On the way to the pool, when I was driving and taking my mom for the first time ever, I told her how much I was still revolted by the idea of having kids. I described–and she agreed–how much life is sucked away from you as an individual when you have your first child. How it’s the last of any selfish deed and that each and every action from then on will be in some form or another picking up after someone else. How it’s just so much work with so little payoff, other than the assurance that maybe someone will look after you when you’re old. She insisted, as she must, that this is a woman’s job and her role in life. That the purpose of life is to procreate and a woman’s life purpose is to at some point be a mother and raise children (perhaps while also working outside the home). Despite agreeing with everything I had said about all the extra work and no fun. Despite this, she had to make her case that as a woman of course I will have to have kids. Thankfully, rather than direct anger towards me, she expressed concern about my older sister, who she feels fears work and embraces laziness to the point that she may be terrified of having kids.

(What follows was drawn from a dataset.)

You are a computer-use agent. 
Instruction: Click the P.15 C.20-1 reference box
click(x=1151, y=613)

I thought about my friend whose wedding I attended 6 weeks ago who is now 5 weeks pregnant. I thought about how her life is no longer hers, is no longer her husband’s, how the two of them barely had the chance to exist as a couple and now there’s going to be three of them. I thought about my friend who finds herself near the end of a 5 year on and off relationship with a guy she was sure was her soulmate, who has simply decided he might be better off alone. I thought about my sister who, against all odds, found a man she truly loves and gave up enormous chunks of herself and her personality as we all knew it, to be with him in a tiny town and buy secondhand things and adjust, adjust, adjust. And now I’m thinking about my mom, who has spent the last 4 weeks alone while my dad is back home, who has learned to use online banking for the first time and pay all the bills on time, who spends most of her time in her bedroom watching the news, even while I’m home visiting for the weekend–someone who spent her entire life giving and serving and hosting, now politely excusing herself after dinner to retire to her bedroom and her own peace and quiet, rather than spend time in my company.

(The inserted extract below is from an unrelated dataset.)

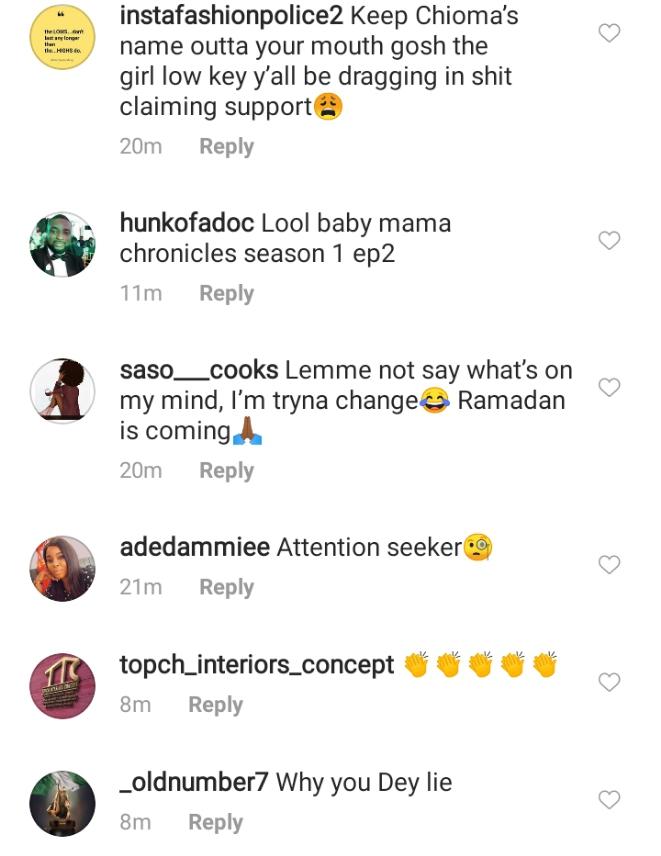The height and width of the screenshot is (856, 661).
Task: Open instafashionpolice2's profile picture
Action: tap(63, 36)
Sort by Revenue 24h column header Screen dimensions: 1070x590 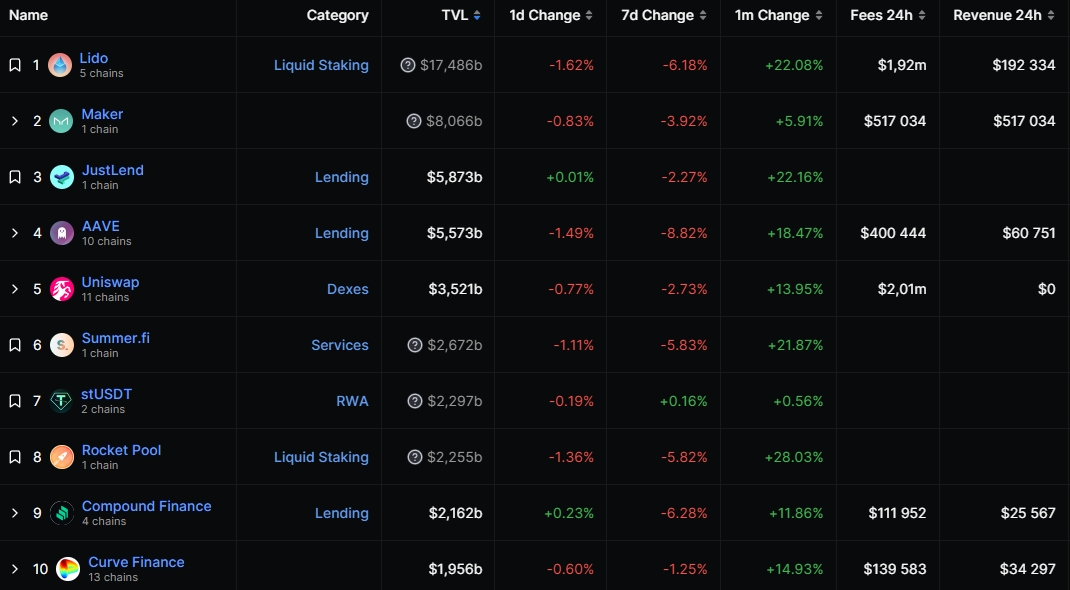1004,15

I’m thinking about womanhood and what its means for different women among us, what expectations it raises for some and how the rest of us will always be looked down upon for not meeting them. I am not the young woman who grew into her destiny of marrying a fob from back home at the age of 19 and started getting to work on a family. I am not the woman who had to leave her entire family behind and start over in a new country to give her children a better life. I am not the women who lived through civil wars and have recurrent dreams of gunfire and bombs. I am not someone who has had to sacrifice anything. Anything. Everything I have, I was handed by others. Everything I’ve done, I’ve done for myself. What seems to be the very definition of womanhood–sacrifice–as it plays out in real life, I have never experienced. I have selfishly pursued a career that will provide me endless income, prestige, and the highest education levels in society. I have selfishly turned down proposals that have come my way from young men who are not to my liking, looks-wise for the most part, occasionally religion-wise or job-wise. I have selfishly pursued men who I know are not good for me, who catered to parts of my ego rather than a wholesome well-intended mutually beneficial relationship and that ultimately left me back at square one. And after all that, I have selfishly decided to be alone for some time, not caring that I’m getting older, not caring that the good guys are getting taken, not caring that my ovaries are dying, not caring that I’m making decisions I might regret one day. I’m 26, single, and childless, and I have no qualms about any of that right now. I have no problem declaring to the world that I’m gladly going to live selfishly, the way I’ve watched boys of every generation do for most of their lives until they’re finally tied down. But this doesn’t even have to do with equality or boys or feminism, honestly. It has to do with the fact that women should be entitled to selfishness on their own right, if and when they want to. That womanhood in my mind equating to sacrifice is very, very messed up. That for as long as I want to, and until I’m ready to give up more of myself, I’ll be as selfish as I damn please.